I put down my vintage makeup case covered in stickers, and began unpacking my hair cutting equipment. He asked if I’d like to smoke a joint. Still in shock from just walking through the door, I was now about to smoke weed and do this guy’s hair. That in my book, was A-OK if both parties were smoking. I began to realize this was going to potentially be a cinematic experience.
“Suddenly, everything has changed..” from the song ‘Suddenly Everything Has Changed’
I took a puff and immediately became super aware of the amazing music that had been playing the whole time in the background.

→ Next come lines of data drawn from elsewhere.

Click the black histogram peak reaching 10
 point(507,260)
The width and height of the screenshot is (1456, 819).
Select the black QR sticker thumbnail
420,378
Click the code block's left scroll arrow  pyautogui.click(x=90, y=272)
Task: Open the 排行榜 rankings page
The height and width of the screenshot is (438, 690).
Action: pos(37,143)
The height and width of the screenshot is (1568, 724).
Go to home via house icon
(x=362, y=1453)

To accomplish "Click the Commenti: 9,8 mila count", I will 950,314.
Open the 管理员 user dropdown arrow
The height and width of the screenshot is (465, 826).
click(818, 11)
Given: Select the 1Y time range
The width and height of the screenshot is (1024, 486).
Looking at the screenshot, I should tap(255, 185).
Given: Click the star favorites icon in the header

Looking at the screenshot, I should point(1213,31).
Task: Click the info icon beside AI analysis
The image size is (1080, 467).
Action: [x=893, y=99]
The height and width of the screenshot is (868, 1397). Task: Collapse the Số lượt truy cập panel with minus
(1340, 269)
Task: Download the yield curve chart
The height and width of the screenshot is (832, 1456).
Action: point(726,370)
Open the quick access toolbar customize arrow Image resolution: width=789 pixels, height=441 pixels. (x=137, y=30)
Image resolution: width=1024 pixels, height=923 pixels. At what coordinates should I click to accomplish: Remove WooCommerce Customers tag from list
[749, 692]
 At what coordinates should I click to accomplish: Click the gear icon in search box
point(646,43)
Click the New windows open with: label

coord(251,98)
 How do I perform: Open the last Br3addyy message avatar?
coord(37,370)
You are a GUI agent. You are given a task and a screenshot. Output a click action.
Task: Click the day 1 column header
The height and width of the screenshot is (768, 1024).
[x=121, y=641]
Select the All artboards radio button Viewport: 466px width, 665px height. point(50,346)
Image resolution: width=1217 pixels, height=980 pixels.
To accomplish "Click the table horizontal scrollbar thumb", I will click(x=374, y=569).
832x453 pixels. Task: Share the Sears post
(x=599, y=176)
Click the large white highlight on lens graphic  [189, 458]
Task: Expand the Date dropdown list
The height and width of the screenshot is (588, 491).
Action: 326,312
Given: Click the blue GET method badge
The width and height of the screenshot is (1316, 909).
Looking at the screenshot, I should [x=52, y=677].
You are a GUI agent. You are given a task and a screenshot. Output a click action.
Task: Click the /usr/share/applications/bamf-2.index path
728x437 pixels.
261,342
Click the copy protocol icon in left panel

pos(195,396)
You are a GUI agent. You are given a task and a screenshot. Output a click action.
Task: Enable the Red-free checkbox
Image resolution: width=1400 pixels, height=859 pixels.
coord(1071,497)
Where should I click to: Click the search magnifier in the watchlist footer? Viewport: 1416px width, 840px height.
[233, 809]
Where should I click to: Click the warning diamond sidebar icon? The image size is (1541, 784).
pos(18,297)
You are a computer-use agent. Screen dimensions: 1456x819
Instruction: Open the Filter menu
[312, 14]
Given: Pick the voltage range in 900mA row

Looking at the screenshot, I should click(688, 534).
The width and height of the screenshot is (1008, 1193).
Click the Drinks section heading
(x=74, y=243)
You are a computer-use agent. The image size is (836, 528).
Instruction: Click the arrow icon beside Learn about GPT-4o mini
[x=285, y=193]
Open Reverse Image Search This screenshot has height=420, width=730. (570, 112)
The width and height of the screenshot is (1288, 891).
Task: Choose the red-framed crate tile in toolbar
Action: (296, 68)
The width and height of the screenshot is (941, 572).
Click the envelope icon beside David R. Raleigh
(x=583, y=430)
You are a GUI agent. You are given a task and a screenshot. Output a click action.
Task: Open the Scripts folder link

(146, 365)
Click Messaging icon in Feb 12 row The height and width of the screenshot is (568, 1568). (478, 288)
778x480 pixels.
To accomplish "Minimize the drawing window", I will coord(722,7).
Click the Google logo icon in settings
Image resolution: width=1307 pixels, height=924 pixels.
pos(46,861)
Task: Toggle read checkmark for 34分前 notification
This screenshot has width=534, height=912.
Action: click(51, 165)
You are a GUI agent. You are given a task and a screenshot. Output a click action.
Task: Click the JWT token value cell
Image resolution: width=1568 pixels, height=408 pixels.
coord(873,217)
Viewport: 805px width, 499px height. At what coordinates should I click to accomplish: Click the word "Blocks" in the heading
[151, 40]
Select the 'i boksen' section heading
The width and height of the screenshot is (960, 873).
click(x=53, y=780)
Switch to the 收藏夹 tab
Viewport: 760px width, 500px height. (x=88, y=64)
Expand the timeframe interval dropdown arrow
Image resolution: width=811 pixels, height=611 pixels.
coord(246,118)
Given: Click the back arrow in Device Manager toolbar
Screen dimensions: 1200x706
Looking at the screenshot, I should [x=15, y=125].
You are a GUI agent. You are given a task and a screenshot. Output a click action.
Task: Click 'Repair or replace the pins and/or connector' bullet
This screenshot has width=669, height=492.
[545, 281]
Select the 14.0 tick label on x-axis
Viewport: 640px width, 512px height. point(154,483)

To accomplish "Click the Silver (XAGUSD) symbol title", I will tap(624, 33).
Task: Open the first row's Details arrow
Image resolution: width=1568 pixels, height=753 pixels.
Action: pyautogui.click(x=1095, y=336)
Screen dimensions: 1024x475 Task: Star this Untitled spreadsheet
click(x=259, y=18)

I asked what we were listening to. He said,
“The Flaming Lips, ‘The Soft Bulletin.’”
I said, “Wo-o-ow,” and kept listening. We were talking and smoking and having an amazing late morning and I was in heaven on earth, while laughing at myself inwardly about how fucked up this is, and that there was nothing I could do! I said to myself, “Real life means, you cut this man’s hair, you have the best time you possibly can, you do not make out with him or go anywhere near that incredibly expensive, inviting bed, and you leave here with your money and integrity intact — the end, Alison Leigh!”
“When you fell in love it was so sweet.. so devoted, completely swept off your feet… love is the greatest thing your heart can know. But the hole that it leaves in its absence can make you feel… so… low…” from ‘The Spiderbite Song’
I would like to say that the album the Soft Bulletin, altered my very being. In that room, on that balcony looking out over the entire city of Los Angeles and the ocean, cutting this dream boy’s hair and misting him and myself with water from my spray bottle (wetting down his hair for the cut, duh!). It was like, the ultimate situation. The album is rich with textures and beauty, and goes divinely with any kind of THC-having experience. Couple that with the extreme bliss of being here with this awesome guy, and the immensely relaxing vibe of this perfect album, and you have before you, a classic tale of the senses. A forbidden crush, a perfect setting, songs that permeate your soul for the rest of your life; these things happen rarely, and I could not have been happier. Perfect, left with an eternal sense of longing, never tarnished by a squabble or bad breath or a forgotten phone call, to live on in my memory forever.
“It’s just too heavy for Superman to lift….” from the song ‘Waiting For Superman’
I went out and purchased The Soft Bulletin immediately.
“Holding onto something I may never have… and that’s too bad…” from the song The Spark That Bled
For weeks after, I held onto that tiny piece of paper with his phone number on it. I reminded myself daily that he had my number too, and if he was moved by our experience and wanted to hang out with me, he could call me. I tortured myself every single day with that paper until I eventually had to destroy it. I listened to the album sometimes three or four times a day. I played it at the shop. I fantasized about ten million things that could have happened between us. I longed for him constantly. Everywhere I went this album was playing — at stores, cafes, restaurants, on the street coming out of people’s windows. It was everywhere. I felt like Winona Ryder in the captivating, ice-shaving snow scene in Edward Scissorhands. It was the definition of Epic.
Rusty Nail, if you’re out there, kiss your hand for me and tell yourself I said, ‘Thank You.’